◆ Task goal
Give the number of lines below with "agent" in them, leaving out anything else.

(Records contained in a dataset)

..............................

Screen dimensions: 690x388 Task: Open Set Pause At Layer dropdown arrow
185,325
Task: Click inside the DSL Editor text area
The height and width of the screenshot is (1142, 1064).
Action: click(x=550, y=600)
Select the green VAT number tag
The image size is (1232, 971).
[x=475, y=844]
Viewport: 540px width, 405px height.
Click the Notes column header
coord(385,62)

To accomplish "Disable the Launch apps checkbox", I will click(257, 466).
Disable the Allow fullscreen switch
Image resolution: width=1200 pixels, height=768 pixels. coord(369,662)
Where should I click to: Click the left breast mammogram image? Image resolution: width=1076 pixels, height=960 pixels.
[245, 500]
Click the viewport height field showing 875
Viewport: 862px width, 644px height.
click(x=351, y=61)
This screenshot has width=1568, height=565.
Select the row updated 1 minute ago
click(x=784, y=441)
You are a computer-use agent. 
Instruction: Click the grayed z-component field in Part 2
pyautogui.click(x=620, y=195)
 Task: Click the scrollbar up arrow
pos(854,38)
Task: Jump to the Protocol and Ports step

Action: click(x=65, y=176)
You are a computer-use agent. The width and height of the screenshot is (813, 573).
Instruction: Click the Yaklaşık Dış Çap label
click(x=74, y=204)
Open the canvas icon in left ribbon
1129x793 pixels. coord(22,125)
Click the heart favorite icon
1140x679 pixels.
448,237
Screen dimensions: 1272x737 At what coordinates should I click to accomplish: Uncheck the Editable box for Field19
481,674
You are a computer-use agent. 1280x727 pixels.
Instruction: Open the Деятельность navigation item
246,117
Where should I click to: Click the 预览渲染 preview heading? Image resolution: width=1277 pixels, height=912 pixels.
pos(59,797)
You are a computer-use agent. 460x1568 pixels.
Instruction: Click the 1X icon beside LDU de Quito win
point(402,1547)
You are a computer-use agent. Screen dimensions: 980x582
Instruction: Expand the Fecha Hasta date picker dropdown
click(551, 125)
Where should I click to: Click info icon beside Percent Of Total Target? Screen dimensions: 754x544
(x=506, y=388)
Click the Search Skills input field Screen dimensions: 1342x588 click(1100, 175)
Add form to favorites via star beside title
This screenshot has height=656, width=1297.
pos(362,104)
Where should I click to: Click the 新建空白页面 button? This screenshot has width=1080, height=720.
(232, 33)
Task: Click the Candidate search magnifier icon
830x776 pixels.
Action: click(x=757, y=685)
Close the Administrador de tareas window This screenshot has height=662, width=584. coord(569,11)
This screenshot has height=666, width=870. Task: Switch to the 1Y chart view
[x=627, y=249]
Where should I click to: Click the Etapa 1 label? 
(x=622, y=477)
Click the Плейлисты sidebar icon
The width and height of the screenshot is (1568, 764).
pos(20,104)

..............................

◆ Exercise solution
5